Hi Thomas,
Thomas Holste (8/17/2012)
I wonder if I have understood the conceot of the childformdialog. I use use them when I call forms to edit daa, which is presented on a parent form in some kind of "gridmode". The user selects a record and then edits it.As Trent says
You can still call it from many different places.
. As all SF controls, they have a specific purpose, but they are also design to be used in many scenarios, same with the Business Objects, ChildFormDialogs are awesome and flexible, you don't have to use it just to modify a single record, you can do whatever you want, ex: I have cases where I need to modify a child record from different parents in different forms and different child BO, so I do the following:
- Create a form form with a Themed Panel
- Drop an instance of each child BO, ex BO1, BO2, BO3
- Add a Panel Page per each child BO I want to modify and add my controls as usual.

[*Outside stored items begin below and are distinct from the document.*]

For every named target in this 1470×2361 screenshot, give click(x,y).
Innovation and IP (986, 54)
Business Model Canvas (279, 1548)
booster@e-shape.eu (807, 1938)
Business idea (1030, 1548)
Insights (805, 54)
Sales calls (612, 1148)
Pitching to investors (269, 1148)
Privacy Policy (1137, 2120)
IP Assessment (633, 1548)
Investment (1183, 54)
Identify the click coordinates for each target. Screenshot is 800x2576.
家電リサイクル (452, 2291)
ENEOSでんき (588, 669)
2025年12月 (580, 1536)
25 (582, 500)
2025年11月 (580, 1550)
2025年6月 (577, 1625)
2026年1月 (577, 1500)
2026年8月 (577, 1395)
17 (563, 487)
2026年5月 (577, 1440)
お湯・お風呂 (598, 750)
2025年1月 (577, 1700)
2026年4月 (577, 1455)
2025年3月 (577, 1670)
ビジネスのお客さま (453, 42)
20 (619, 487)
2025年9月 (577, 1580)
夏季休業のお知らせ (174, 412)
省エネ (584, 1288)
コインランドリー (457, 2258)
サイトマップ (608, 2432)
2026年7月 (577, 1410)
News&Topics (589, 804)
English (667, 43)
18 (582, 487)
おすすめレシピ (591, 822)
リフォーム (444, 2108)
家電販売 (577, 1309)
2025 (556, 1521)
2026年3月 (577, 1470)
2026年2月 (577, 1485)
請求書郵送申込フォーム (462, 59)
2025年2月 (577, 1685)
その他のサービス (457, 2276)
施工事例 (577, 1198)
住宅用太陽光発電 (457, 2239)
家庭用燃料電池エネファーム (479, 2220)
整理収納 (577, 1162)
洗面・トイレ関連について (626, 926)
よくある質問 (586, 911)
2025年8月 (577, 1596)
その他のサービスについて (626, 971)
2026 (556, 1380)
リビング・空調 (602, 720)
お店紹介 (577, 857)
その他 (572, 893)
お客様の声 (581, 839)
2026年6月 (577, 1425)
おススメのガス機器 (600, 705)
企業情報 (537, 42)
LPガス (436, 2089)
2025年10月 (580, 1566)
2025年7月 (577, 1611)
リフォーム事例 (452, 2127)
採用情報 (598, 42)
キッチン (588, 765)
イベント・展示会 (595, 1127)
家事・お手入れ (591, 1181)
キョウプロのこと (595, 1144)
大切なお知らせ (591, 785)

- In the constructor create a parameter based on a public enumeration that will control which page to activate.
- Override the Onload as suggested by Trent and then set the PanelManager's ActivePage based on the enumeration value, also set the form's PrimaryBusinessObject to the BO you want to work with.
- In the Parent forms, add a ChildFormDialog, select your form and most important, create a translation for the child BO you will be using. Add a parameter based on the public enumeration in step 4 and you are done!
Again, these are just steps from my mind, so they may not be all needed, but bottom line is to show you that with SF you can think out of the box and be very creative. I do sort of the same thing with the ListView automations to handle the Add process and instead of showing a child form, I do other stuff.